Tables 11 to 17 contain the value of F-measures and AUC according to sample rate from 5% to 50%. It visualizes the improvement of RCForest for defect prediction.

We get the high AUC (i.e., on average) for each dataset after using semi-supervised learners, RCForest. The AUC values of JM1, MW1, PC4, PC1, PC3, PC5, and KC2 are 0.6704, 0.6963, 0.8921, 0.8928, 0.7987, 0.9682, and 0.8342 on average respectively by RCForest, which are significant. It also indicates that RCForest shows the potential of a classifier to produce good classification over the test examples.

5.6 Summary

In summary, our results suggest that increasing sampling rate does not improve pre- diction of defects, which means a smaller sample can achieve highest prediction performance. A smaller sample based prediction of defects helps to reduce the testing cost that is significant. Semi-supervised learner, RCForest shows the significant performance improvement for the classification and prediction of defects comparing with conventional learners.

Chapter 6

Conclusion

6.1 Concluding Remarks

Large software projects contain a lot of defective and defect-free modules that need to fix before handover to customers. Effective prediction of defect-proneness modules helps developers to achieve the goal of software quality assurance as well as improving the quality of the software. There have a number of machine learners been applied for predicting software defects that is the key challenges in recent software industries. For a large software project, the size of defective and defect-free modules is not similar. Mostly, the defective modules are less than defect-free modules. So for predicting defective modules, an imbalance situation of the data is being created while using previous projects’ data, which is not available all the times and not valid.

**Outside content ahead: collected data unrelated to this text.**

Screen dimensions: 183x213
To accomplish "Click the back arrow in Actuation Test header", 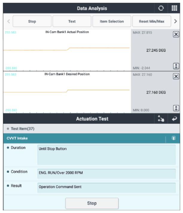I will click(x=174, y=119).
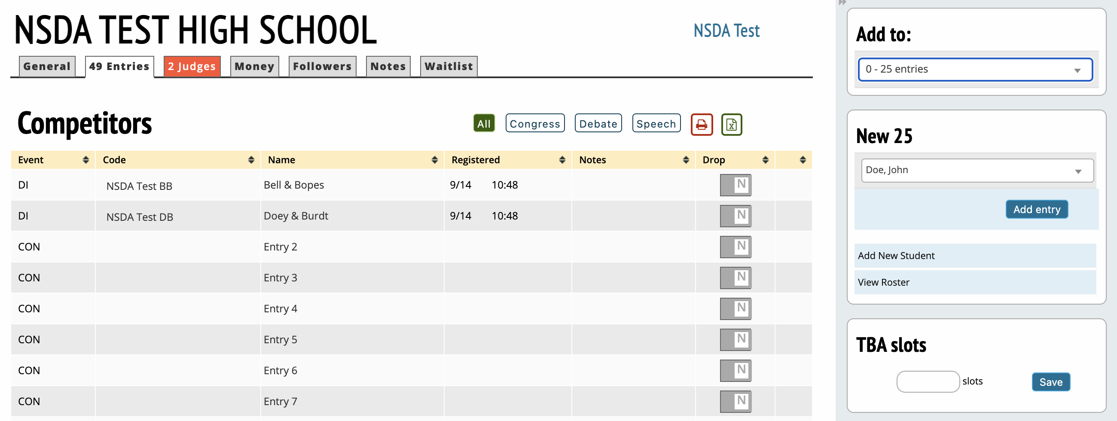Image resolution: width=1117 pixels, height=421 pixels.
Task: Open the Waitlist tab
Action: (448, 66)
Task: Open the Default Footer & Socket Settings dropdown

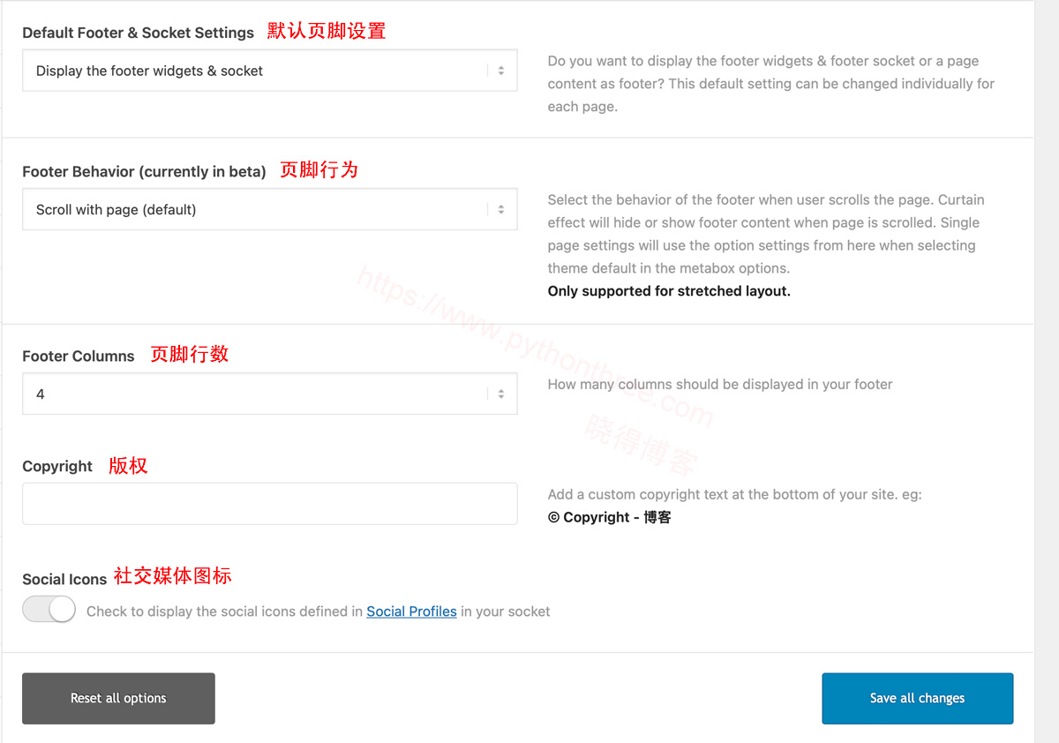Action: click(x=256, y=71)
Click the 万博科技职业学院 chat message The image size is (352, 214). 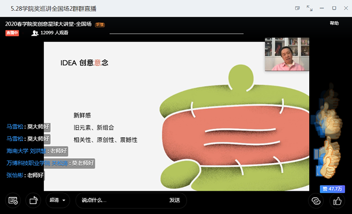(50, 163)
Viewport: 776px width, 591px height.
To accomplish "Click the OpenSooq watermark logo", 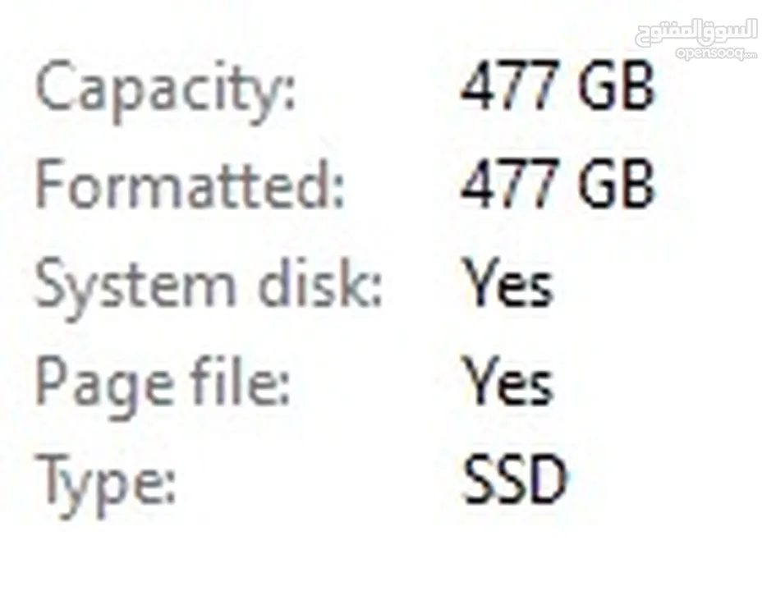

To address these two issues, in our work, we apply two approaches of ma- chine learners: random sampling with conventional learners and random sampling with semi-supervised learners. According to our experiment, semi-supervised machine learner shows significant performance comparing with conventional machine learners.

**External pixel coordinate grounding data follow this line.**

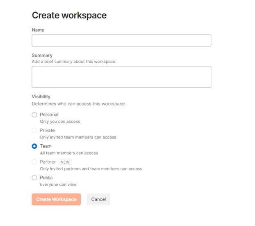This screenshot has height=226, width=255.
Task: Click the Name input field
Action: pyautogui.click(x=121, y=40)
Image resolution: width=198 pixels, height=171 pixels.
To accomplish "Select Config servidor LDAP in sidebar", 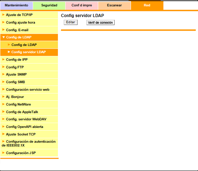I will (x=29, y=52).
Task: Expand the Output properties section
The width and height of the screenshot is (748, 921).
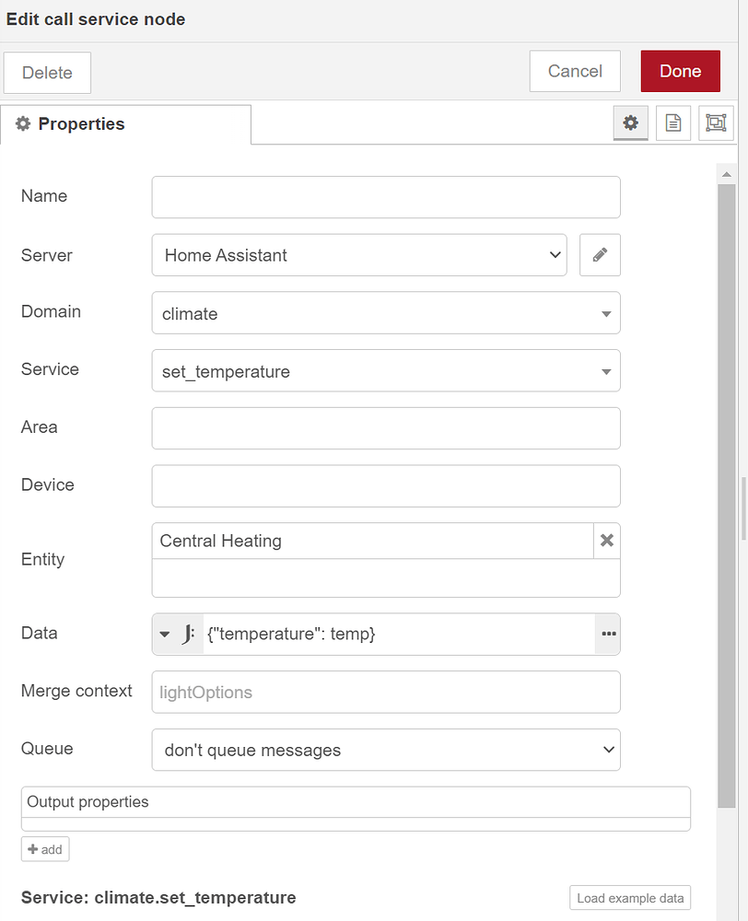Action: (x=356, y=801)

The results of our experiments also show that RCForest, a semi-supervised learner, achieve higher performance based on F-measures and AUC that are on average 85.84% and 82.28% respectively. RCForest performs better in the situation of imbalanced datasets, PROMISE NASA defects datasets.

We also find that increasing sampling rate does not effect to the prediction of defects. We take datasets into the experiment by increasing 5% each time i.e., from 5% to 50% for each classifier and find that small sample can predict the same result as large sample predicts.

6.2 Future Work

In our approach, we implement random sample based defect prediction. To get the effective prediction, the training set should be large and for that, the proposed technique works perfectly for defect prediction. For better prediction, the selection process of the sample should be completed carefully so that the prediction can be identified perfectly. In our experiment, all the datasets are collected from PROMISE NASA datasets that are open source projects. For getting the desirable prediction rate, it is required to implement our approach for real life project that needs to ensure quality. This will be our future work that can put much impact on industrial practice.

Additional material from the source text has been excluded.